Sylvestre E, Bouzillé G, Chazard E, His-Mahier C, Riou C, Cuggia M
Combining information from a clinical data warehouse and a pharmaceutical database to generate a framework to detect comorbidities in electronic health records
BMC Med Inform Decis Mak 2018 Jan 24;18(1):9
Comorbidities are an increasing healthcare challenge and are important for accurate clinical research. Electronic health records, and clinical data warehouses derived from them, tend to be incomplete with respect to comorbidities. This may be because healthcare organisations are more likely to capture coded diagnoses that are relevant to the services they are providing. However, clinicians are normally keen to ensure they have a complete and up-to-date medication list. This best paper research assessed whether it is possible to use medication lists to identify missing comorbidities, to make a clinical data warehouse more complete and accurate for research use. Sylvestre et al., from the Rennes University Hospital, developed an algorithm that analyses medication lists to identify clinical indications that were not already documented as co-morbidities. For accuracy, the authors only included drug prescriptions with precise indications, by combining data from the French Comorbidity List with the French Theriaque drug database. They additionally selected laboratory tests with very precise indications to identify health conditions that the requesting clinicians must have known about, but which were not listed as coded comorbidities.
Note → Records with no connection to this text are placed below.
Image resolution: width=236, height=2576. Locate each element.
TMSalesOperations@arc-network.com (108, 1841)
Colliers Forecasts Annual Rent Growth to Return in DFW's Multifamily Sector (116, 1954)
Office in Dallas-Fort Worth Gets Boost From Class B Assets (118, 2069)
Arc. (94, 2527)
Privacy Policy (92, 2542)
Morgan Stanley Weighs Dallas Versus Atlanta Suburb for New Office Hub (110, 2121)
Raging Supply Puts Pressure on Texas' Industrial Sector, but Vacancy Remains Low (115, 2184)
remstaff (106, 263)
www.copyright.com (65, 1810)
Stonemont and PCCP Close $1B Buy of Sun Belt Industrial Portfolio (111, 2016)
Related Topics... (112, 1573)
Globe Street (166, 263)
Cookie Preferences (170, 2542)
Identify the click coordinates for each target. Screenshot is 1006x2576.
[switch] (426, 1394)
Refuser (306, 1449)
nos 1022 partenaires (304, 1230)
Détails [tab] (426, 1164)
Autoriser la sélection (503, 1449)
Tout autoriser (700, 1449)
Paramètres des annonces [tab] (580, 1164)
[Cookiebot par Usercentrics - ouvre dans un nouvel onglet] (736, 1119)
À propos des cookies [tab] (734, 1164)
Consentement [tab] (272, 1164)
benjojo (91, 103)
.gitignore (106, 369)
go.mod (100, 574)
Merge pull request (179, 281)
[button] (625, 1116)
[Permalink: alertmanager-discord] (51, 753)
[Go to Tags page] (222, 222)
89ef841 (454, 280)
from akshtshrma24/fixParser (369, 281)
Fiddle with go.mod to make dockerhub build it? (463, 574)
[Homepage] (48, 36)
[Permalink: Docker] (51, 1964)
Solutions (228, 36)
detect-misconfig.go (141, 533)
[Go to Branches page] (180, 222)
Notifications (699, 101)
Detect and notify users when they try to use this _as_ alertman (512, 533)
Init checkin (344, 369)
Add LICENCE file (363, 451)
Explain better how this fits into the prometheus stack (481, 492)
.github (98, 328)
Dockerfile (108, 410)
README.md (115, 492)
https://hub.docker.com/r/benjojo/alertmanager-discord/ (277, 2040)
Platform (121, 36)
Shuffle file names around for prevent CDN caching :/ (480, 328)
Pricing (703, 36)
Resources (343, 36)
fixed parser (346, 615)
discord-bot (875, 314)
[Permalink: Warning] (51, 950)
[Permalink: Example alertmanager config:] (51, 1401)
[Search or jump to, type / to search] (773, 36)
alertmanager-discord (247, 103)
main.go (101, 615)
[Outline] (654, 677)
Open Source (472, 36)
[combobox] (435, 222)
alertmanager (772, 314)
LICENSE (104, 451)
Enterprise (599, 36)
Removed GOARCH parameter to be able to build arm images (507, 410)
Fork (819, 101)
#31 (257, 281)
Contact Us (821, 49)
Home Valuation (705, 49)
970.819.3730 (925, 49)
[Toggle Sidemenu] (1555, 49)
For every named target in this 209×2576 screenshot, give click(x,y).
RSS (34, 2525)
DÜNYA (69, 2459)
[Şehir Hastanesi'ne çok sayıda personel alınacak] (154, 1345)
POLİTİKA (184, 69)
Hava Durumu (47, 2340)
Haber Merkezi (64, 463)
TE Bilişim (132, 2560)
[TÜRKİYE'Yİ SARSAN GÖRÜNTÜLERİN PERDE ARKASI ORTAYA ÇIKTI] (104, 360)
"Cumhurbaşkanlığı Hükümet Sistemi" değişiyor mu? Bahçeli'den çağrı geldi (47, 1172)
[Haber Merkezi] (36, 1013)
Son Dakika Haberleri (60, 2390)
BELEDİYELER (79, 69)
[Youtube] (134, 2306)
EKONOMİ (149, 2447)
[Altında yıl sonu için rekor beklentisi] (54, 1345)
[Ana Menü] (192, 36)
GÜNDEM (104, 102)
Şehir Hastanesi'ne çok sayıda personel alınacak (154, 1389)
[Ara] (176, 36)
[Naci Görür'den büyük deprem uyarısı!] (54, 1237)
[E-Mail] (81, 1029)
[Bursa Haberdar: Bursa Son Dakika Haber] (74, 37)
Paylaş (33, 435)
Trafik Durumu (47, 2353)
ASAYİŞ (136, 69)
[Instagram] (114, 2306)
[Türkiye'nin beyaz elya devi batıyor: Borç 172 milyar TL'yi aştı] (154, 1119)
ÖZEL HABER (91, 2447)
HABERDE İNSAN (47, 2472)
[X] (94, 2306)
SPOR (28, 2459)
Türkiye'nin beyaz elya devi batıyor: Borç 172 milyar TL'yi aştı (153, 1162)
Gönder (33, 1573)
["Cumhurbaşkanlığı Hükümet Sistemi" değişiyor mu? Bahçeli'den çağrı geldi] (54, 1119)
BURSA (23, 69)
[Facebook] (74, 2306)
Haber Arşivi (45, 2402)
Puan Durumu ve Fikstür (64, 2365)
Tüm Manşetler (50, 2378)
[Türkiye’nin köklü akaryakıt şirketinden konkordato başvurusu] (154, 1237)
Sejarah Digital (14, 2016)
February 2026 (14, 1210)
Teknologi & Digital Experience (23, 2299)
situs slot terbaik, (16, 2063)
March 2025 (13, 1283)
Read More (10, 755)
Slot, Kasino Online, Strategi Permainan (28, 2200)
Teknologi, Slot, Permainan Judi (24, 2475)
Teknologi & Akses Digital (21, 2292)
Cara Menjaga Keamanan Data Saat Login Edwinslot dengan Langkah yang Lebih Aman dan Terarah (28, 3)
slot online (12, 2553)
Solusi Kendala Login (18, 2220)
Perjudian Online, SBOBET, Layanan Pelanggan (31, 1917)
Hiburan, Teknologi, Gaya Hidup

Their analysis included 4,312 hospital stays with a qualifying prescription. Among the 4,312 patients of the general dataset, 68.4% had at least one drug prescription without a corresponding ICD-10 code. The comorbidity diagnoses suggested by the algorithm were confirmed by experts in 20.3% of reviewed cases. A specialized extract of 122 Ear Nose and Throat hospital stays was used to further evaluate the algorithm, within which comorbidity diagnoses suggested by the algorithm were confirmed in 44.6% of the cases. This research was included as a best paper because it offers and validates a relatively simple approach to semantic enrichment of CDWs, that could be replicated almost anywhere. It highlights the importance of co-morbidity coding, and of poor current practice in such coding.